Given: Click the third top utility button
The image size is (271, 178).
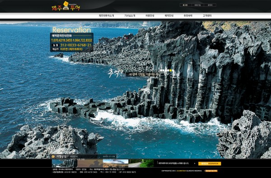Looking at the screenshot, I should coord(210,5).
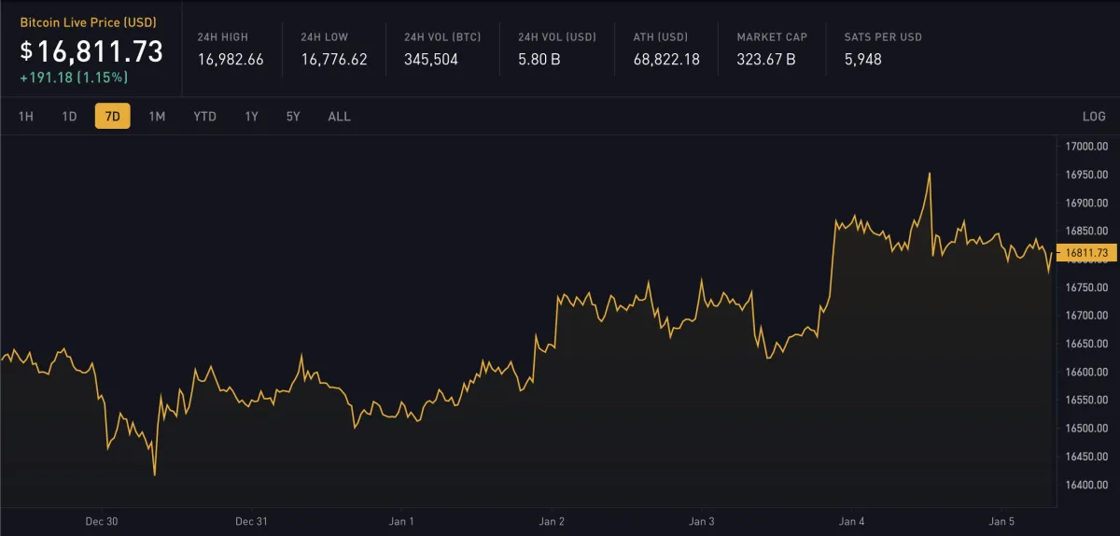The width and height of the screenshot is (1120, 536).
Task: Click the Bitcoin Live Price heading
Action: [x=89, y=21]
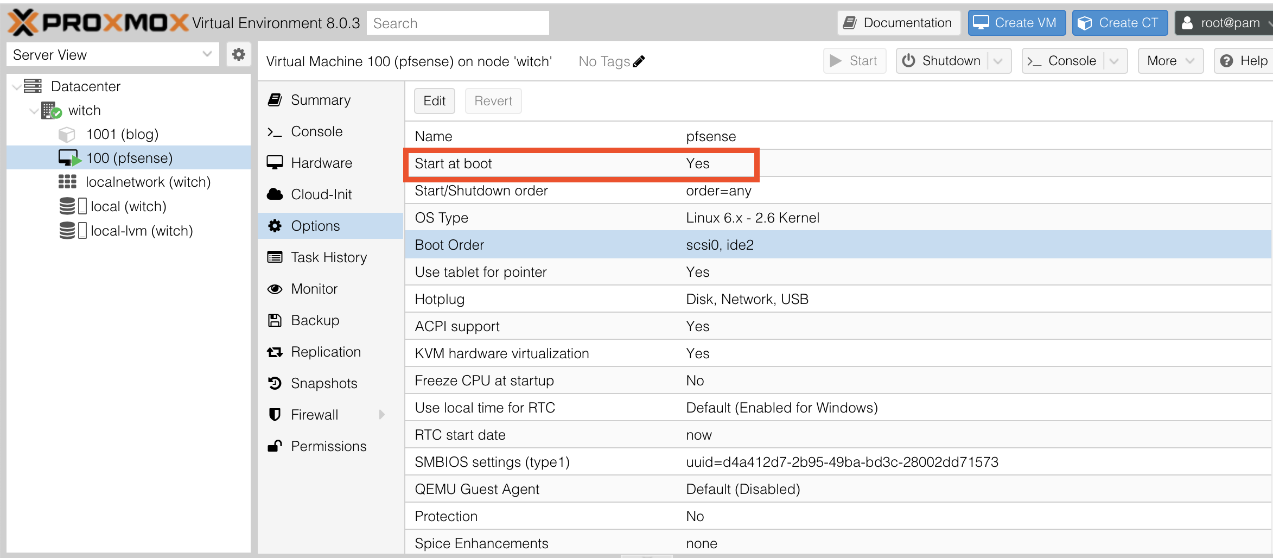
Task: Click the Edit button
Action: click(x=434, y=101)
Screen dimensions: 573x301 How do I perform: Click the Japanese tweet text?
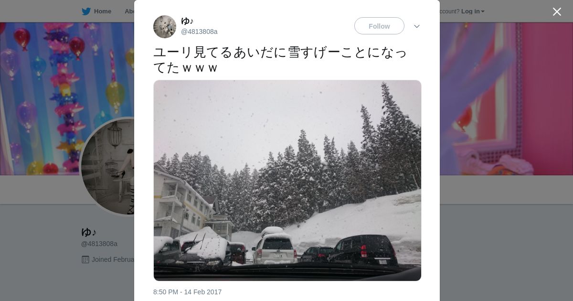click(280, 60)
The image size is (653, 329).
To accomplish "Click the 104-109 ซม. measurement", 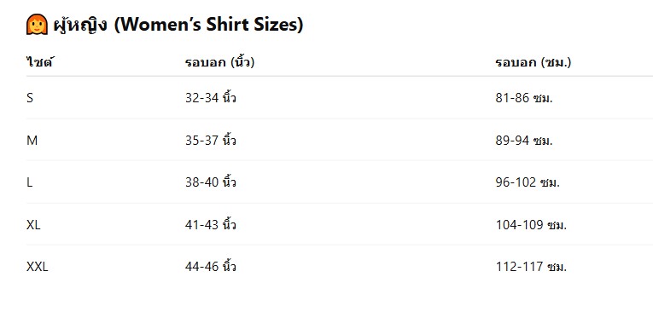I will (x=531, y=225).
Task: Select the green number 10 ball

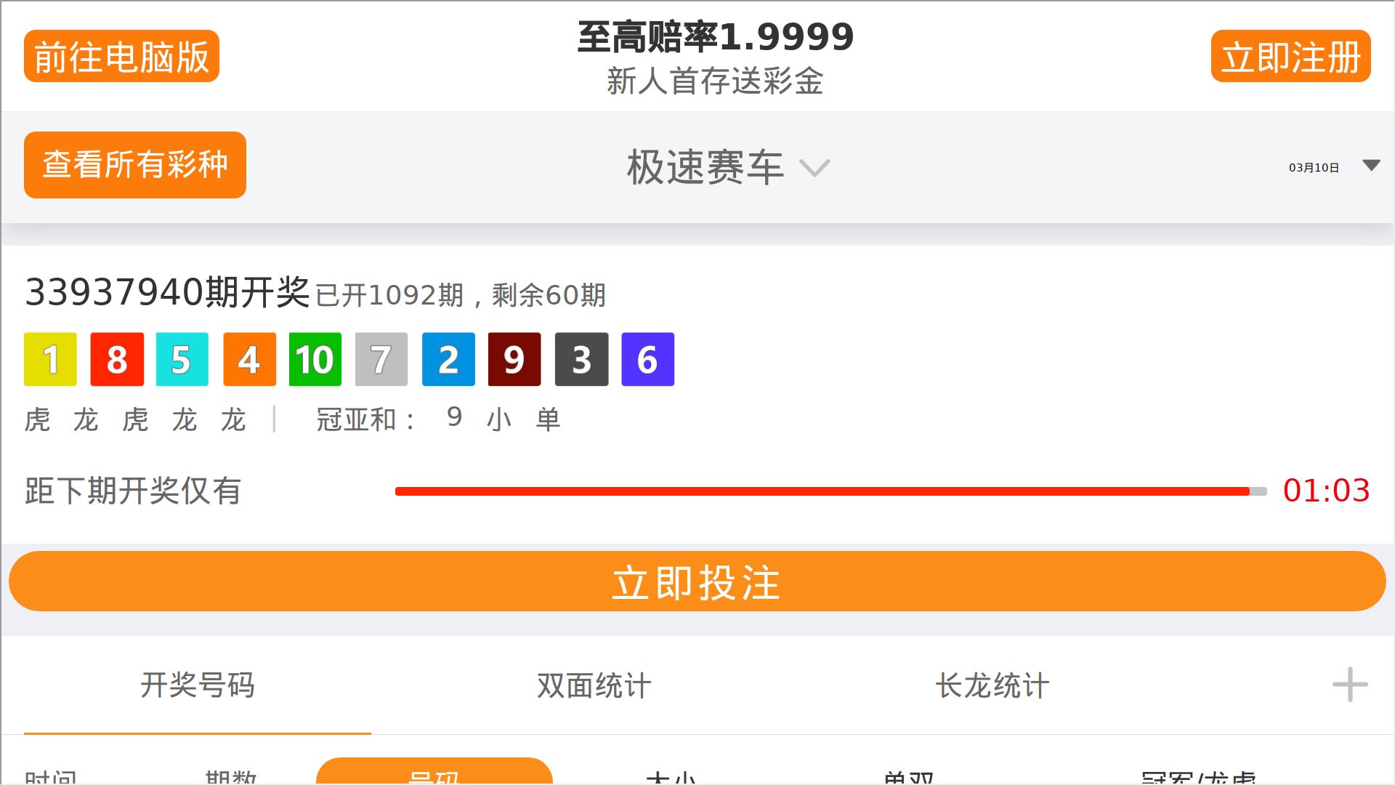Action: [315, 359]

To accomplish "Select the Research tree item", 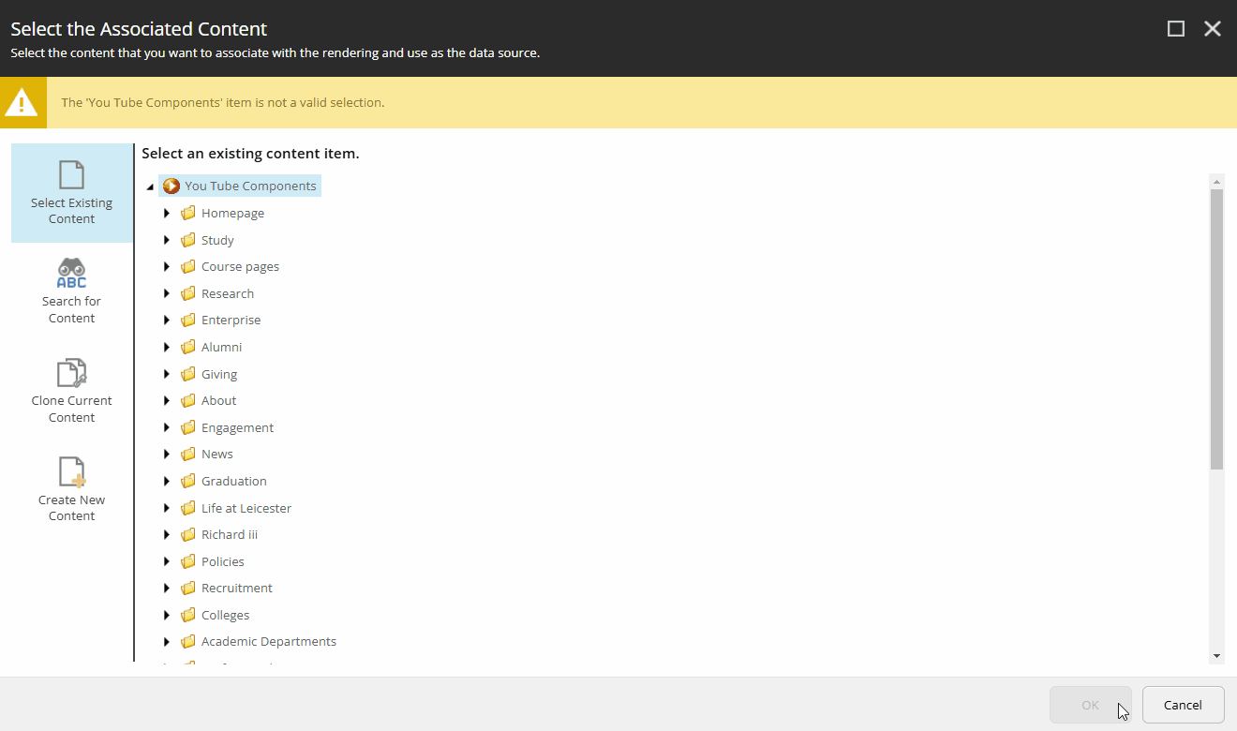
--
◆ **Work to be completed**: The line containing "Task: Select the green number 10 ball" and every line after it, through the end of the records, are what you should retype exactly. Do not include the pictures.

◆ **Output of the exercise**:
Task: Select the green number 10 ball

Action: [315, 359]

To accomplish "Select the Research tree item", 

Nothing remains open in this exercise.